• Glossina palpalis gambiensis;
  • Glossina tachinoides;
  • multiple feeding;
  • bloodmeals;
  • PCR;
  • tsetse;
  • host preferences

Changes in agricultural practices and the resulting extinction of wildlife have led to the reduction or disappearance of savannah tsetse species. Riparian tsetse such as Glossina palpalis gambiensis Vanderplank 1949 and Glossina tachinoides Westwood 1850 (Diptera: Glossinidae) continue to persist in peridomestic sites, transmitting trypanosomiasis. At present, little is known about interspecies differences in feeding behaviour in these two species in southeast Mali, or of the phenomenon of multiple bloodmeals.

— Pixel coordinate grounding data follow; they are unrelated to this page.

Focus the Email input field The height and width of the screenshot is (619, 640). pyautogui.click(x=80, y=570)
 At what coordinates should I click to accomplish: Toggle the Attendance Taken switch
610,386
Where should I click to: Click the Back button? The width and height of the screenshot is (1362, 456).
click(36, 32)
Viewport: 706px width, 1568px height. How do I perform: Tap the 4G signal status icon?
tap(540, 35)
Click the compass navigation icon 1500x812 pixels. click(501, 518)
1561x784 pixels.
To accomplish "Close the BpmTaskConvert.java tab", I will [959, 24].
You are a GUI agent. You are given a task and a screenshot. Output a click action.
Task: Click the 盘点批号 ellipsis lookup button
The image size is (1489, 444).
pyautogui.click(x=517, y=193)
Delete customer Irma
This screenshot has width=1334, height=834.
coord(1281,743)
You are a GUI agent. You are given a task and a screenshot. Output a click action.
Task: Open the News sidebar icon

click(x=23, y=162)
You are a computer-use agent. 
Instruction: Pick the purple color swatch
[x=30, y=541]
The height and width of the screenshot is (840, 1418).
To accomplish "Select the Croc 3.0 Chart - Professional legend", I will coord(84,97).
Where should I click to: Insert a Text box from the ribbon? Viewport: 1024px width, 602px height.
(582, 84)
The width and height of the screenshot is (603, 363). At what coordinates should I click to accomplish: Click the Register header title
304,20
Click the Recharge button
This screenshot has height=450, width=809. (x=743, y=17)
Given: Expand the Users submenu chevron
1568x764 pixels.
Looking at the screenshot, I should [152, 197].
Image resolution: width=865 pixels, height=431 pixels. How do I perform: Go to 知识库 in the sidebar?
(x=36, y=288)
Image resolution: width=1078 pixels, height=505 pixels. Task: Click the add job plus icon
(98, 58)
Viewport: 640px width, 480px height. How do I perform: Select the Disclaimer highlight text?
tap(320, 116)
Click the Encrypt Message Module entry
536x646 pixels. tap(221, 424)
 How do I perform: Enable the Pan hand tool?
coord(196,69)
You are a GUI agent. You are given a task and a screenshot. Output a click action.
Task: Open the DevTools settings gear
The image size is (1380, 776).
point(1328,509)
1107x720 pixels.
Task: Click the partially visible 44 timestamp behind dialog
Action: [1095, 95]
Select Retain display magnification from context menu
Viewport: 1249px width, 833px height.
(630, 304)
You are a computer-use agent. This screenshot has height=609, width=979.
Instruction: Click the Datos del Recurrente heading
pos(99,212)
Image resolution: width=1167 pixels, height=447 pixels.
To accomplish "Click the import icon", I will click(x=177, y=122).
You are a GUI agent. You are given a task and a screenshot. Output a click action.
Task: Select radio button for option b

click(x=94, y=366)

To study these topics, 279 samples of G. p. gambiensis and G. tachinoides containing host DNA, caught in the Sikasso region between November 2008 and April 2009, were analysed by applying host species-specific primers and sequencing. Human accounted for > 66% of G. p. gambiensis bloodmeals, whereas G. tachinoides contained in equal parts DNA of human, cattle or both, showing a significantly higher proportion of multiple host use. Further, the trypanosome infection rate was found to be three-fold higher in G. tachinoides. Logistic regression analysis revealed double-feeding and infection to be independent of one another, but showed infection to be correlated with engorgement in G. p. gambiensis and female sex in G. tachinoides. Enhanced host-seeking activities paired with the high trypanosome infection rate found in G. tachinoides would indicate that this species has a higher vectorial capacity than G. p. gambiensis.